Dienstag, 31. Januar 2012

Euro-Krise nicht bewältigt


Einseitige Gipfelbeschlüsse versperren Ausweg aus der Krise /


Portugal zahlt Rekordzinsen


Portugals Rekordzinsen sind eine schallende Ohrfeige für das fahrlässige Krisenmanagement von Merkel und Sarkozy.


Merkels Kardinalfehler liegt in dem naiven Glauben, die Krise lasse sich lösen, indem man nur lange genug auf die Fehler der Vergangenheit und auf einseitige Haushaltskürzungen pocht. Sie schweigt sich jedoch weiter gänzlich zu der Frage aus, wie sie die gegenwärtig existentielle Krise der Eurozone zu lösen gedenkt. Die vermeintliche Wachstumsinitiative ist nur ein kleiner Tropfen auf einen sehr heißen Stein.


Es muss allen klar sein, dass die Eurozone der Schuldenfalle nur entkommen kann, wenn eine Wachstumsstrategie zur Modernisierung der Volkswirtschaften Hand in Hand mit den Anstrengungen zur Konsolidierung der Staatshaushalte geht. Die Lippenbekenntnisse der Staats- und Regierungschefs zeigen, dass sie trotz der Rezessionsprognose die Notwendigkeit zusätzlicher Wachstumsimpulse nicht wirklich ernst nehmen.
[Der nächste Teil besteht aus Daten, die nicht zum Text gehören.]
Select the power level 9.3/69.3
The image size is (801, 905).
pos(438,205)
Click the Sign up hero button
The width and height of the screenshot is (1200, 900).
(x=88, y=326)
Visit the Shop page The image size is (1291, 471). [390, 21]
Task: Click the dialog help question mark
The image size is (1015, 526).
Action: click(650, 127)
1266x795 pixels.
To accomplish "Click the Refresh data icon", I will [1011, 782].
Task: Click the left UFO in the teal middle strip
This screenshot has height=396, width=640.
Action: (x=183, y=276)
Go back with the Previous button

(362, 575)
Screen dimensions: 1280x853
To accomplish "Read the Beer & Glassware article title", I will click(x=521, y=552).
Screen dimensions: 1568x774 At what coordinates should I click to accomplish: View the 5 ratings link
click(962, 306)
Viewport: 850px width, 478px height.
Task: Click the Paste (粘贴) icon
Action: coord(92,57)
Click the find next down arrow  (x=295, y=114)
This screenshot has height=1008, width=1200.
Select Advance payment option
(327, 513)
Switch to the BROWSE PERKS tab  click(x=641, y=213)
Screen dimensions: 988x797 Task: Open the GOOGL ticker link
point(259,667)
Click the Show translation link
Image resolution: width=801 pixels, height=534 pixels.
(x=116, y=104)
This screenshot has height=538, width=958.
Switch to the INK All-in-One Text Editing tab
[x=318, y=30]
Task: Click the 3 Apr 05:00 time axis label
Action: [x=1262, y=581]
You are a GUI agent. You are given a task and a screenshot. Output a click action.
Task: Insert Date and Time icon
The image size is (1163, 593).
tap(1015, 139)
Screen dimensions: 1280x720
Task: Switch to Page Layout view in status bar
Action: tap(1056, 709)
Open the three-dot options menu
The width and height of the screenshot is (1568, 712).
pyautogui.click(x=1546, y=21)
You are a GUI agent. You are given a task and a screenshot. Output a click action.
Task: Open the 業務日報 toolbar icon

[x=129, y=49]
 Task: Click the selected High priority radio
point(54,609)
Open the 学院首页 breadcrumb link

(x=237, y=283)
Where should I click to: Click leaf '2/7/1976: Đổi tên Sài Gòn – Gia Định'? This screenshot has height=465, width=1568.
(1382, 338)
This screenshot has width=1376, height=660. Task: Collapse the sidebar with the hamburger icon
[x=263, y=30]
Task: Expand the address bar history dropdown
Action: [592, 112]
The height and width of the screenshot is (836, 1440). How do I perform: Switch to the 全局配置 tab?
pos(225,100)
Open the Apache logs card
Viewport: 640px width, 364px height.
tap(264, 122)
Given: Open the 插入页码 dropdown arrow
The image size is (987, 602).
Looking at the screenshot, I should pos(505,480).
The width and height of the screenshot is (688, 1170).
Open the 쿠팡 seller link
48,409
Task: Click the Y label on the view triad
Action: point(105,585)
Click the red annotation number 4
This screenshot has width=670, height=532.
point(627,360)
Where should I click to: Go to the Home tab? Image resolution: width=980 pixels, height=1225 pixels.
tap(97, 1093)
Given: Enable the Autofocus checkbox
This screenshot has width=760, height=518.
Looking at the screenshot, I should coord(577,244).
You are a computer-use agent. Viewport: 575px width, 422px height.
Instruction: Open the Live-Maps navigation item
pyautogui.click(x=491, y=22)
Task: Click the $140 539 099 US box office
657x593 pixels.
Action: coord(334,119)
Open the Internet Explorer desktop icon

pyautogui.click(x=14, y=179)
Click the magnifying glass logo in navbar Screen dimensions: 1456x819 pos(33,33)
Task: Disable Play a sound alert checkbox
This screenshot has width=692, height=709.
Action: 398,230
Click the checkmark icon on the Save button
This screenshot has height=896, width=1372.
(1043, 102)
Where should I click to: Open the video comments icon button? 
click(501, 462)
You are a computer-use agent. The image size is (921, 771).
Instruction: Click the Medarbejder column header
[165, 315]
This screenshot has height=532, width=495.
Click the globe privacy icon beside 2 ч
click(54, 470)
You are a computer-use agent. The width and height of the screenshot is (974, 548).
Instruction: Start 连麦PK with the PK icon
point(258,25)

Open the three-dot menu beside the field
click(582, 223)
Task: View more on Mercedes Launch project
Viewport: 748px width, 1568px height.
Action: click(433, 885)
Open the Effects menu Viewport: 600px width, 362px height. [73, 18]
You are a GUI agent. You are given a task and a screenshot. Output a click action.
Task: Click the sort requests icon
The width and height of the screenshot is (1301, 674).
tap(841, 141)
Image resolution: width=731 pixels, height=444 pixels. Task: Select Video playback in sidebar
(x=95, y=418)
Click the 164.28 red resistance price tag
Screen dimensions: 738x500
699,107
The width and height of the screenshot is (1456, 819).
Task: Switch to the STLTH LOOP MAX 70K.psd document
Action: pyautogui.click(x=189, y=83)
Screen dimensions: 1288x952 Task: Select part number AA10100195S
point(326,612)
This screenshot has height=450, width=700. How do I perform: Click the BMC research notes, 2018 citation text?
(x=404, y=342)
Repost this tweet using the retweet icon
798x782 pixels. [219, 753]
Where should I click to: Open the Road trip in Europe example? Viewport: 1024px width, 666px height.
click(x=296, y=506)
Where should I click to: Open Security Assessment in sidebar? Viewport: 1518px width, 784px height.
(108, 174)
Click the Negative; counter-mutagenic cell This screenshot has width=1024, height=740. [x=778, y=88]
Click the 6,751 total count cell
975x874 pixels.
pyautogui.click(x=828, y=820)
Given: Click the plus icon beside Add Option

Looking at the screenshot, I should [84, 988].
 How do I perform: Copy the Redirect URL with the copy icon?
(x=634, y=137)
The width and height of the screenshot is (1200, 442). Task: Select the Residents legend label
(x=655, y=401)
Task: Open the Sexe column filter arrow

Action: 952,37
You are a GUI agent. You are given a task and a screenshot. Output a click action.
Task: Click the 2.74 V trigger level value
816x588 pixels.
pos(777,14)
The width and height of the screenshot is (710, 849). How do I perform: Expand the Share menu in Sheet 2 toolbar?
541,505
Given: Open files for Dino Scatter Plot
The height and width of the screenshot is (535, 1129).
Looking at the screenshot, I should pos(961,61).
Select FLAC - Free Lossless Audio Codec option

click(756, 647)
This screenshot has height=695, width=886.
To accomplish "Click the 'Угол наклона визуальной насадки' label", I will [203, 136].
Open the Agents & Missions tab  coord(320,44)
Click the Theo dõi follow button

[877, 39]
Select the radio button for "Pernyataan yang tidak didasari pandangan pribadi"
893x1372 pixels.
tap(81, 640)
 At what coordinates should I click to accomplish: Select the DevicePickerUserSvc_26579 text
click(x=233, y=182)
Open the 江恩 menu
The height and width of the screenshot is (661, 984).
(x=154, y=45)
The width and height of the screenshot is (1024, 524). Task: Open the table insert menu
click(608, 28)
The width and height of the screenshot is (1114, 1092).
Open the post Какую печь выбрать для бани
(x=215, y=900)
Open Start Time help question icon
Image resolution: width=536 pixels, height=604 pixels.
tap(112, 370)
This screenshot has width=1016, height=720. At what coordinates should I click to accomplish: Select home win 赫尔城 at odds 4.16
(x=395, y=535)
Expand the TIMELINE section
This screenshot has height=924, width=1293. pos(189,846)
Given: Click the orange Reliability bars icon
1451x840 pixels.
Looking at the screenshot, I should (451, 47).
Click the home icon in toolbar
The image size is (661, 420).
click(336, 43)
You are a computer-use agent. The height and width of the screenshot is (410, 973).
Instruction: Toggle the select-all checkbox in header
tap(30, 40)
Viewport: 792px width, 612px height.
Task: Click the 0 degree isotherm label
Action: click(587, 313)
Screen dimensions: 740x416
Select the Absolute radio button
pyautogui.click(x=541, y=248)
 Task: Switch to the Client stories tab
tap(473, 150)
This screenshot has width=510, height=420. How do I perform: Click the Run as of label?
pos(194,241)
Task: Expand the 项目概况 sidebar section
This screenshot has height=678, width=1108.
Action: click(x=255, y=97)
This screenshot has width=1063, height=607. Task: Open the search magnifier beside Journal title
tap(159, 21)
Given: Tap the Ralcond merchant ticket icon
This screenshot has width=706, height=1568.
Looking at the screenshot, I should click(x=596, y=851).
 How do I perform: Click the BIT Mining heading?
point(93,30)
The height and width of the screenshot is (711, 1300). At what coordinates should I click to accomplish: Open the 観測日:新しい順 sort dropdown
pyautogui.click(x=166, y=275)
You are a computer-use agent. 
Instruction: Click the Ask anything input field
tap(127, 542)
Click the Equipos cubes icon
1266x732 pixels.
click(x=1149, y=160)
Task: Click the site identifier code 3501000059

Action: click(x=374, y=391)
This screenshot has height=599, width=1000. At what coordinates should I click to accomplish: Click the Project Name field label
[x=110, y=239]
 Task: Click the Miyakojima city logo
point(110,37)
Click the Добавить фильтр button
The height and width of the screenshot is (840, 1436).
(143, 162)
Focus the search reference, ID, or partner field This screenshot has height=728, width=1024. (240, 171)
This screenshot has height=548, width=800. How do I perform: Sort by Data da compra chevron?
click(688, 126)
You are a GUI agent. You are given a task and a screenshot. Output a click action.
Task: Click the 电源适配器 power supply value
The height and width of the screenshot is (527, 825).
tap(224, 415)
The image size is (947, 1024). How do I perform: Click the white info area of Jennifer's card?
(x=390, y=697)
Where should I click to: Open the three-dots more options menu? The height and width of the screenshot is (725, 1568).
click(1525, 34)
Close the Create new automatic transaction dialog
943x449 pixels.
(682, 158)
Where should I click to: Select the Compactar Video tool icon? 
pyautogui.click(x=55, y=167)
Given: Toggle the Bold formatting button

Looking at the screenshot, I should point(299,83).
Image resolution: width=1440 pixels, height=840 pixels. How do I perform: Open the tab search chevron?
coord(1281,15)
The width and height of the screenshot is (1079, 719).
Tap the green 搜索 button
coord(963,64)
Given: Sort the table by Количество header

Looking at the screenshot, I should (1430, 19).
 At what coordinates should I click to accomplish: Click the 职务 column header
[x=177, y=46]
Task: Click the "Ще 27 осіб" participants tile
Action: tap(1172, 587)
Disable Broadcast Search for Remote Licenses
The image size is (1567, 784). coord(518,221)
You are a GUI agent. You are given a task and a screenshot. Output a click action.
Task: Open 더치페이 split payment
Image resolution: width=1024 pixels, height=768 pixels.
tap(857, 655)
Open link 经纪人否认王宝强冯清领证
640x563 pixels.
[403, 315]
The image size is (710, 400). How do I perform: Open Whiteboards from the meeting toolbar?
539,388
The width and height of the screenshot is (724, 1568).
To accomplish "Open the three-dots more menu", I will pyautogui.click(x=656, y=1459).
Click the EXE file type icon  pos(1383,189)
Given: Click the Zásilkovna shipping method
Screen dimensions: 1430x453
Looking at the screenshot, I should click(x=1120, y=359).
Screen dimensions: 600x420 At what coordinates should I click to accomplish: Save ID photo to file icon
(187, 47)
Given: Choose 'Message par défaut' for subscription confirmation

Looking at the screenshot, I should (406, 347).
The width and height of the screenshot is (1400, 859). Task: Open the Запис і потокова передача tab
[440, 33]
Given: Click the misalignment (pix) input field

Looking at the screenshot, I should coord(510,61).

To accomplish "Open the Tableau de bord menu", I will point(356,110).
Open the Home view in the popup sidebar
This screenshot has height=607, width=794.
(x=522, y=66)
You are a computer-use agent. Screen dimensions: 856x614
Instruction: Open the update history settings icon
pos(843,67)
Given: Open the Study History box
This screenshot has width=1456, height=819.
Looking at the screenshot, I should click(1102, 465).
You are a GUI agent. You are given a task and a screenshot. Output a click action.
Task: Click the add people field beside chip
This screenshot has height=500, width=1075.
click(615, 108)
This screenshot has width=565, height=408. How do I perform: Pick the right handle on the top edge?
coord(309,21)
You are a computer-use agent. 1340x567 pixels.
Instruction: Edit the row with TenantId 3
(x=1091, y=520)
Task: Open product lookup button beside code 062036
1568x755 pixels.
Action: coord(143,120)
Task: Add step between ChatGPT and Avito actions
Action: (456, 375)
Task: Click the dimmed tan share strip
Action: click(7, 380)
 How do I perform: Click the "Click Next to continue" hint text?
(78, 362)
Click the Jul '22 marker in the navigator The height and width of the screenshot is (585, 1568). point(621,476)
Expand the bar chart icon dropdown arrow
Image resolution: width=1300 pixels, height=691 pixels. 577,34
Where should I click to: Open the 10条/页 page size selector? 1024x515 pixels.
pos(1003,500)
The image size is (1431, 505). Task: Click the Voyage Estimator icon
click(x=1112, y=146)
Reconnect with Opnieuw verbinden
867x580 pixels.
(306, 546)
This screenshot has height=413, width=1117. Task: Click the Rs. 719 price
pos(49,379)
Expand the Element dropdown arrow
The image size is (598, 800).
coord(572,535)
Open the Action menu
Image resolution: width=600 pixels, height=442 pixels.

Gleichzeitig muss nach meiner Auffassung dringend die Staatsfinanzierung angeschlagener Euro-Länder geklärt werden! Die Frage, ob der Euro-Rettungsschirm ausreicht, um weitere Euro-Länder aufzufangen, kann Merkel nicht auf kommende Gipfel vertagen. Derartige Spekulationen nähren die Vertrauenskrise und treiben die Zinsen auf Staatsanleihen immer weiter in die Höhe. Der Einstieg in ein gemeinsames Schuldenmanagement in Verbindung mit Investitionen und einem klaren Konsolidierungskurs würde dem Abgesang auf die Eurozone hingegen endlich den Wind aus den Segeln nehmen.